A realização do julgamento em Oecusse-Ambeno, onde os alegados crimes terão sido cometidos, e a pressão social e pública que o caso tem suscitado na região, estão a causar alguma preocupação aos agentes judiciais.

Uma preocupação que aumentou, segundo fontes judiciais e policiais ouvidas pela Lusa, pela possível presença no local do antigo Presidente timorense Xanana Gusmão, que na quinta-feira viajou no “ferry” de Díli para Oecusse.

Fontes policiais confirmaram à Lusa que vai ser feito um perímetro adicional de segurança em redor do tribunal para garantir que o processo decorre sem problemas, especialmente no que toca a garantir a proteção das vítimas.

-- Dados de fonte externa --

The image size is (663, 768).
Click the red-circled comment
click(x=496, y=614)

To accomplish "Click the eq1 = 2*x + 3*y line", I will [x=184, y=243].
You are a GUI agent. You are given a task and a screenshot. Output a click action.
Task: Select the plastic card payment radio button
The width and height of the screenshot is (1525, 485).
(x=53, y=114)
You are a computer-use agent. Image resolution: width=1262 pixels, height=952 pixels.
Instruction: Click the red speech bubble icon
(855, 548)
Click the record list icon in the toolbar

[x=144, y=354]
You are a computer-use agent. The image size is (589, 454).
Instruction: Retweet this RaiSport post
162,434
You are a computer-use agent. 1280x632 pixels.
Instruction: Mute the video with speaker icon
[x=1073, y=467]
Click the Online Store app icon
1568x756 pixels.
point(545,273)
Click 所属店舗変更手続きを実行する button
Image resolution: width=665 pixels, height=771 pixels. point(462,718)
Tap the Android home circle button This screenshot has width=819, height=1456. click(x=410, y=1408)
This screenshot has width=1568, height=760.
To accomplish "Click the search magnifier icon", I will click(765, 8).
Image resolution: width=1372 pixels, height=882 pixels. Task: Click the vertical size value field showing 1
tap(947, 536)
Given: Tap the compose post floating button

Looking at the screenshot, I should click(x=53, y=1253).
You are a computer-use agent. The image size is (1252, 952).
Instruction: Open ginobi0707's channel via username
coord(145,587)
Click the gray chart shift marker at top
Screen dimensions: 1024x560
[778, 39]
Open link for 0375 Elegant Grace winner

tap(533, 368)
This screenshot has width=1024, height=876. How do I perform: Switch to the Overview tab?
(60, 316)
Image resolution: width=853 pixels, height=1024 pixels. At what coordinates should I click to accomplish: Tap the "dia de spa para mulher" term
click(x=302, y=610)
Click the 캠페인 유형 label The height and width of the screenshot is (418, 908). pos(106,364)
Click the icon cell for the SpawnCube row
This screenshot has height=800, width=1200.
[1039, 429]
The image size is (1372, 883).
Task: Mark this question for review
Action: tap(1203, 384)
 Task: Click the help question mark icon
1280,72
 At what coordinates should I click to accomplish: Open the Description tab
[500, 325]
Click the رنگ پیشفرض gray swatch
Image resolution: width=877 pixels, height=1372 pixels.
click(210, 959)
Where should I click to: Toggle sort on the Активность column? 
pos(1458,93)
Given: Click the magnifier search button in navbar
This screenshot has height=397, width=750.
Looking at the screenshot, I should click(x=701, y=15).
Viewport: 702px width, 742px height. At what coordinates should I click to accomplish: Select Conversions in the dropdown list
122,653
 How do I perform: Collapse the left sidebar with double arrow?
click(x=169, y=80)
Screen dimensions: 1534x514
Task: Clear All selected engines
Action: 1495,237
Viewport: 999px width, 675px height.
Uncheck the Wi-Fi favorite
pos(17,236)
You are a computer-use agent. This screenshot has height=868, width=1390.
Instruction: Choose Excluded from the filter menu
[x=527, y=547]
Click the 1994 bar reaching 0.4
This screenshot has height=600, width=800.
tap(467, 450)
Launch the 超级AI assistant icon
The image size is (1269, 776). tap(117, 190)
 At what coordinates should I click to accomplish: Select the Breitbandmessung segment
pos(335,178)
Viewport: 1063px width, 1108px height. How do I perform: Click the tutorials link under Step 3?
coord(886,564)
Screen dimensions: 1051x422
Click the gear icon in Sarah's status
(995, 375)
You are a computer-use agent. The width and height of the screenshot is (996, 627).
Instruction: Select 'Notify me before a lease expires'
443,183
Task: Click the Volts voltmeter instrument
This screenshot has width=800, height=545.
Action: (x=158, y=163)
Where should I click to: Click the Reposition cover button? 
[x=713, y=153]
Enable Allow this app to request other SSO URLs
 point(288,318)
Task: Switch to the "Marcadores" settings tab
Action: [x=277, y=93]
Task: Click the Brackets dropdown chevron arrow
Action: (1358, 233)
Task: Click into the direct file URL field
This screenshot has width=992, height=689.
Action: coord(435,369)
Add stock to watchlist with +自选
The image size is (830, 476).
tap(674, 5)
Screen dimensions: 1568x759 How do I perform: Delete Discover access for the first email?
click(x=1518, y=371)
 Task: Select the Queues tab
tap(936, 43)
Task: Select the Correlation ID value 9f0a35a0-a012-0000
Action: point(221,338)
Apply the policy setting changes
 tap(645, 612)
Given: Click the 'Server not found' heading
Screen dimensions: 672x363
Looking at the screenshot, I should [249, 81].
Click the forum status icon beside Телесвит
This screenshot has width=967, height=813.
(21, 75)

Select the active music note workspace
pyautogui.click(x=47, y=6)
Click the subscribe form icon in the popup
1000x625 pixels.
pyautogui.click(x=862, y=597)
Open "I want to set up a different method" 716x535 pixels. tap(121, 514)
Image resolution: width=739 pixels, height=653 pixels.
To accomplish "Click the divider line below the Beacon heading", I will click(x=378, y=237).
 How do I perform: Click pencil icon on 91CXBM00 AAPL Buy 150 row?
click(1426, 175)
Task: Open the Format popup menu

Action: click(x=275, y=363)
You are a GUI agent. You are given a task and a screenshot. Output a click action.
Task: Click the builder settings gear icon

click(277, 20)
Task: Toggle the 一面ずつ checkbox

Questionado sobre se teme possíveis tentativas de intimidação, José Ximenes disse que os procuradores timorenses estão habituados a pressão.

“Não estamos preocupados com isto. Estamos a trabalhar, eu há mais de 20 anos, e os nossos magistrados estão habituados a enfrentar problemas”, disse.

Eu acho que as pessoas que defendem e se preocupam com o autor e ignoram as crianças fazem uma traição grave à nossa Constituição e aos princípios nela consagrados”, sublinhou.

Além de dois procuradores titulares do processo, Matias Soares e Ambrósio Freitas, que viajam de Díli, a equipa do Ministério Pública será igualmente apoiada pelo procurador-chefe do distrito de Suai, explicou.

Eu tenho filhos e o senhor jornalista também. Estamos aqui a falar de crianças vítimas que são menores. E por isso vamos continuar a trabalhar por essas crianças que não têm voz. Não tenho nenhum interesse além disso”, reiterou.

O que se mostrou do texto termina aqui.